When the printhead is actuated by the optimized waveform with the t_r = 5 µs, t_d = 10 µs, and t_f = 1 µs, droplets with a slender droplet tail are generated at the nozzle. Therefore, further optimization of the parameters is required to generate droplets with optimal shape. According to the pressure wave propagation theory and the results of the numerical simulation, when the t_f is 1 µs, the positive pressure at the nozzle is large, causing the printhead to squeeze out too much ink. This results in a droplet with a long droplet tail, which is not conducive to improving printing accuracy. Therefore, to reduce the positive pressure during ejection, the t_f is set to 2 µs (other parameters are the same as in the second set) for the third set. The experimental result is shown in Figure 19, where the nozzle continuously ejects droplets with the optimal shape. The image processing and measurement program is written on LabVIEW using the Vision Development Module. The front panel of the program is shown in Figure 20. The diameter of this droplet is 29.2134 µm, which is about half the diameter of the nozzle. The droplet size is optimal, and the diameter and speed can be changed by varying the voltage amplitude.
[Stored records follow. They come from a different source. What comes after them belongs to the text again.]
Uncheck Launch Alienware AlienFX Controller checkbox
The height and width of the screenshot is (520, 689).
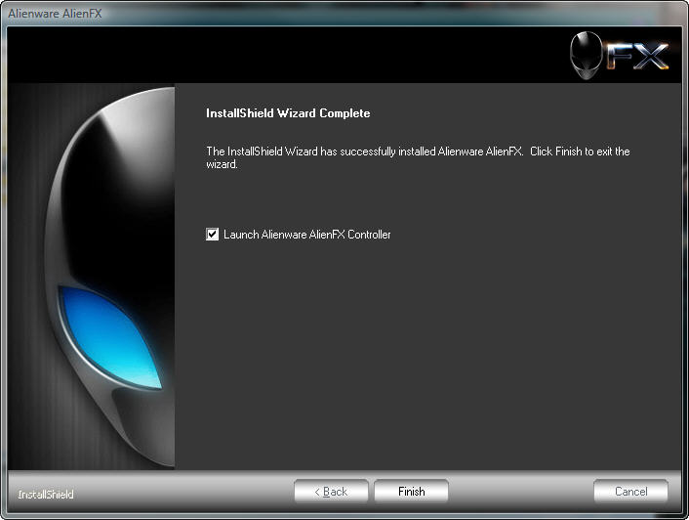(213, 235)
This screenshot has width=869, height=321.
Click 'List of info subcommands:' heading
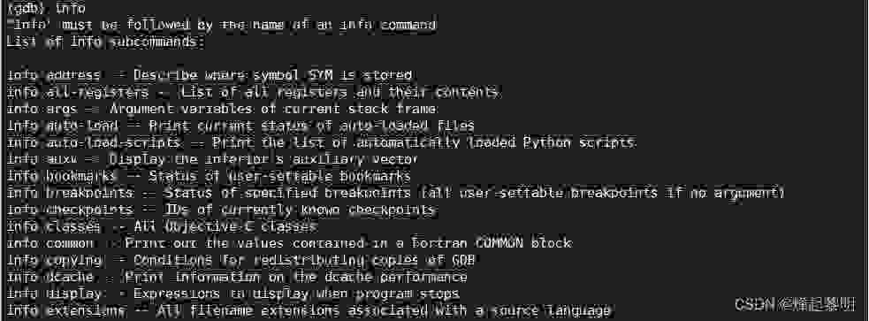tap(105, 42)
In summary, when combining numerical simulations and experiments, the optimal waveform parameters are t_r = 5 µs, t_d = 10 µs, t_f = 2 µs, U = 40 V. The actuating frequency is 1 kHz. Figure 19 shows the sequential images of the droplet formation: (1) the piezoelectric part expands, creating a negative pressure in the chamber, and the printhead squeezes the ink out of the nozzle at 20 µs; (2) the ink is squeezed out of the chamber to form a ligament at 40 µs; (3) the ligament length increases with time during 40 to 50 µs; (4) the ligament breaks up at 60 µs; and (5) during 60 to 80 µs, the squeezed ink forms a droplet due to surface tension.

5. Conclusions

The proper actuating waveform can considerably improve the ejection performance of a piezoelectric printhead. This paper proposes a waveform design method for squeeze-type piezoelectric printheads based on a numerical simulation and experiment for the printing accuracy improvement of ejecting nano-silver conductive ink. A coupled multi-physics field piezoelectric printhead ejection model is developed using the commercial finite element analysis software COMSOL to initially optimize the parameters from the point of view of the effect on the pressure at the nozzle. To prevent excessive ink suck-back and satellite droplets, the optimal tr is initially determined to be 5 µs. To produce a large positive pressure at the time of the ejection, the optimal t_f is initially determined to be 2 µs. The generation of droplets requires an appropriate pressure variation at the nozzle, so the optimal t_d is initially determined to be 10 µs. After that, experiments are conducted with other parameters fixed, and only t_r and t_f are changed. The experimental phenomena verify the simulation results, and the parameters are optimized further based on the experiments. Considering both the numerical simulations and experimental results, the optimal parameters of the actuating waveform are t_r = 5 µs, t_d = 10 µs, t_f = 2 µs, and U = 40 V. The results show that the squeeze-type piezoelectric printhead can eject continuously when actuated by the designed waveform. The droplets are in optimal shape, and the size is about half the diameter of the nozzle. Meanwhile, the method also demonstrates the feasibility of analyzing the droplet formation from the perspective of pressure variation at the nozzle.